Dat ik mijn man Danny wekenlang moet missen, doet sowieso het meeste pijn. Sinds de hele crisis zie ik hem alleen nog maar via videochat. Soms koken we dezelfde gerechten, en zitten we samen aan tafel. Maar dat is natuurlijk niet hetzelfde. Want ook al zie ik hem wel op het scherm, ik weet maar al te goed dat ik op meer dan tweeduizend kilometer van hem zit. En hoewel de afstand vóór de coronacrisis nooit echt een probleem was, lijkt het nu alsof ik aan de andere kant van de wereld zit. Helemaal alleen. De onzekerheid is nog het moeilijkste. Wanneer zie ik mijn man weer terug? Wanneer kan ik terug wakker worden in zijn armen? Omdat ik geen enkel vooruitzicht heb, blijf ik soms de hele dag gewoon in bed liggen. Wat is het nut om op te staan? Maar als ik zijn stem dan weer hoor, en zie dat hij me mist, dan weet ik dat ik mijn hoofd niet mag laten hangen. Normaal gezien vertrekt op 18 juni de eerste vlucht vanuit Spanje naar België, en daar heb ik meteen een plekje op gereserveerd. Maar ik ben realistisch: de kans dat tegen dan de grenzen open zijn, is niet heel groot.

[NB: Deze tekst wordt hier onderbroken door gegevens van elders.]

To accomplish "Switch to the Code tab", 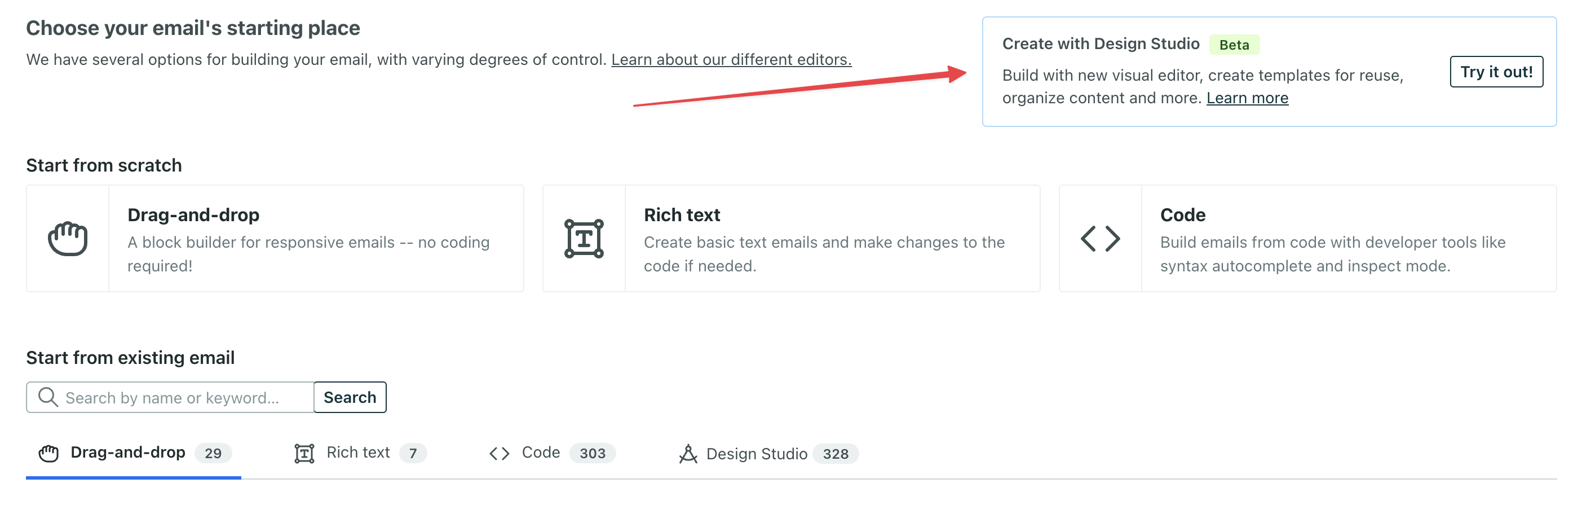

“Er zit niets anders op dan de crisis op mijn Spaanse berg uit te zitten, in mijn eentje”
Natuurlijk mis ik ook mijn dochters, en mijn allereerste kleinkind. In december werd ik voor ’t eerst oma, en het is verschrikkelijk om al die kleine momentjes te moeten missen. Het gebrabbel, de lachjes. Om de drie dagen videochat ik met mijn dochter en haar gezin, zodat mijn kleinkind hopelijk mijn stem blijft herkennen. Dat ze weet dat haar oma haar niet vergeten is. Aan de hele coronacrisis zal ze geen herinneringen overhouden, maar ik wil graag in de verhalen die dan verteld worden, een rol spelen. Zodat ze zeker weet: zelfs mijn grootmoeder die maandenlang vastzat in het buitenland, deed er alles aan om de band warm te houden.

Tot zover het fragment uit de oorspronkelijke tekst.